Former Governor Tommy Thompson served as the 42nd Governor of Wisconsin from 1987 until 2001. Gov. Thompson served as Health and Human Services Secretary from 2001 to 2005 under President George W. Bush and is one of the nation’s leading advocates for the health and welfare of all Americans. He has dedicated his professional life to public service and made state history when he was re-elected to office for a third term in 1994 and a fourth term in 1998.

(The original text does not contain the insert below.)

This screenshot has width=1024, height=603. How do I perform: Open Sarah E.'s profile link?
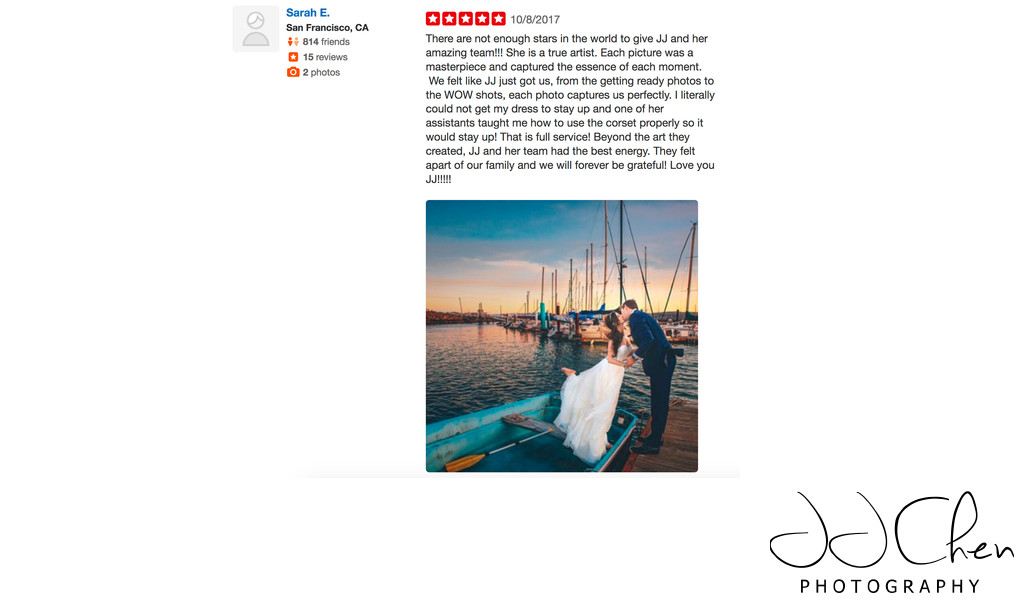[308, 12]
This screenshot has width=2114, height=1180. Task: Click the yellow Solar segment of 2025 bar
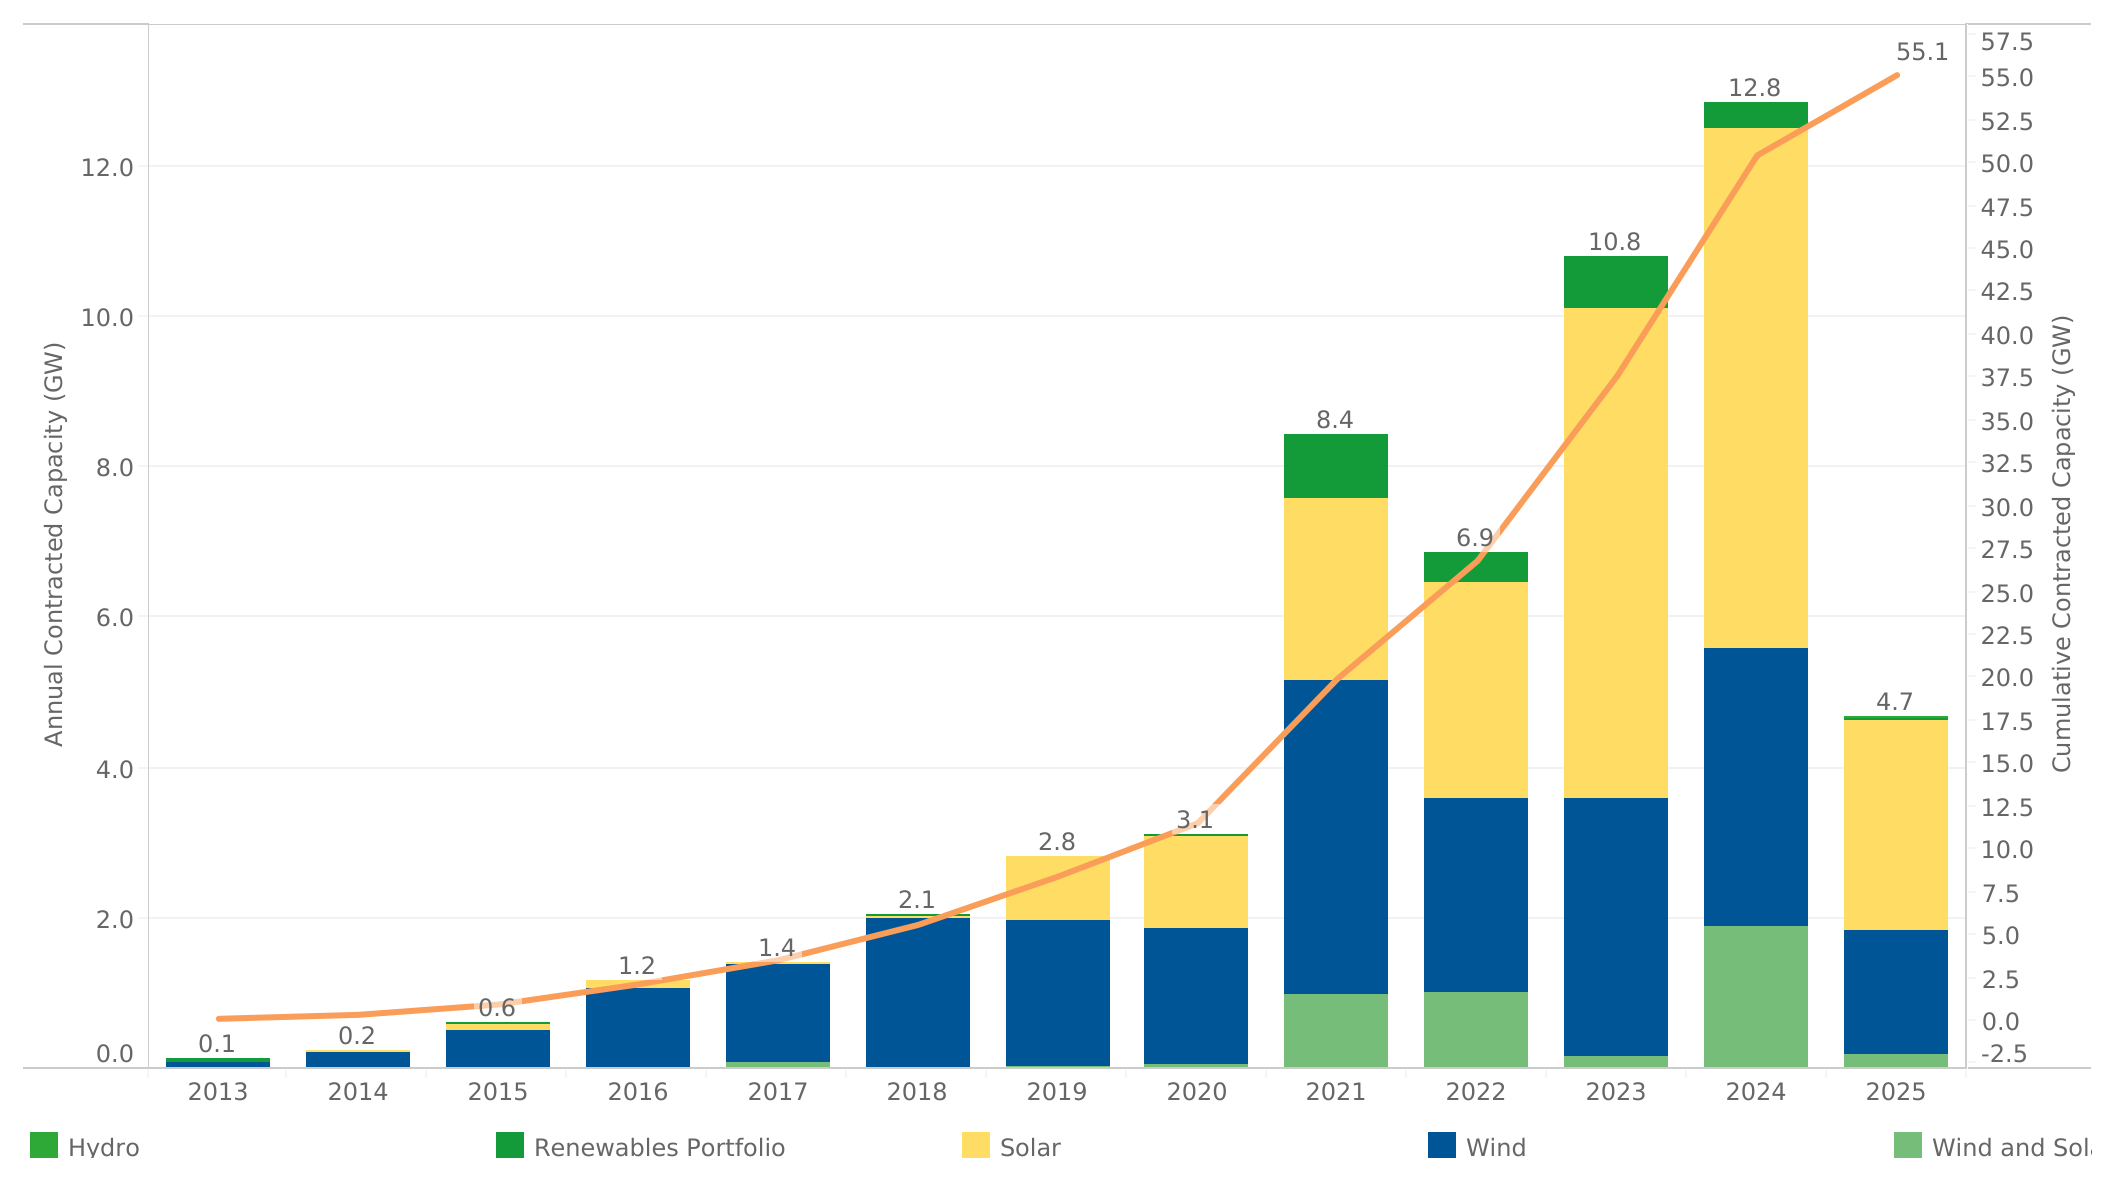1895,825
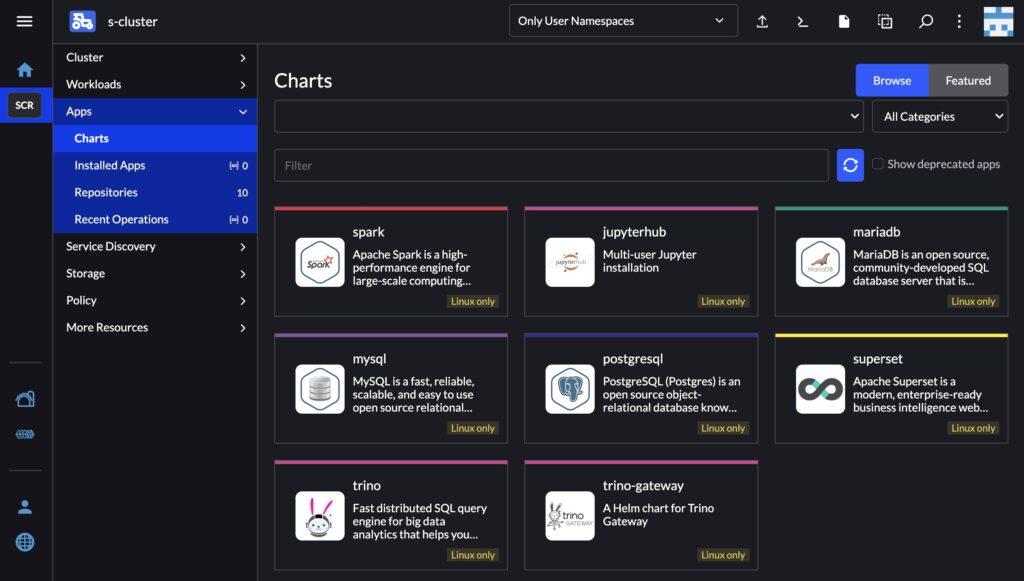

Gov. Thompson began his career in public service in 1966 as a representative in Wisconsin’s state Assembly. He was elected assistant Assembly minority leader in 1973 and Assembly minority leader in 1981. He has received numerous awards for his public service. Gov. Thompson received his B.S. and J.D. from the University of Wisconsin-Madison. He is a Life Member of the Council on Foreign Relations.
Former Governor James Doyle, Jr. served as the 44th Governor of the state of Wisconsin from 2003 to 2011. He was the first Democratic governor in Wisconsin to be re-elected in 32 years. Gov. Doyle championed education—his spouse and mother had both been teachers—and was uncompromising in his support for stem cell research. He signed into law domestic partner benefits for state workers and took an unpopular stance against a constitutional ban on gay marriage in the middle of a re-election campaign.
Governor Doyle served three terms as Dane County district attorney from 1977 to 1982. After leaving that office, he spent eight years building his own private law practice, handling a wide range of civil and criminal cases. Gov. Doyle was elected Wisconsin Attorney General in 1990, and during his 12 years as Attorney General he was considered tough on crime, but not unsympathetic to its causes. Doyle was born in Washington, D.C. and grew up in Madison. He is a graduate of University of Wisconsin-Madison and earned a law degree from Harvard University in 1972.
The Charles L. Goldberg Distinguished Service Award is the Wisconsin Law Foundation’s highest honor. The Goldberg Award recognizes a lawyer for lifetime service to the legal profession and to the public. Nominations for the award are judged based upon their accomplishments in the law, service to the profession and service to the community as a whole over an entire career.
The Wisconsin Law Foundation (WLF), founded in 1951, is the charitable arm of the State Bar of Wisconsin. WLF is a charitable and educational organization that promotes public understanding of the law, improvement of the administration of justice and other law-related public service through funding of innovative and creative programs that improve the vision of the American justice systems.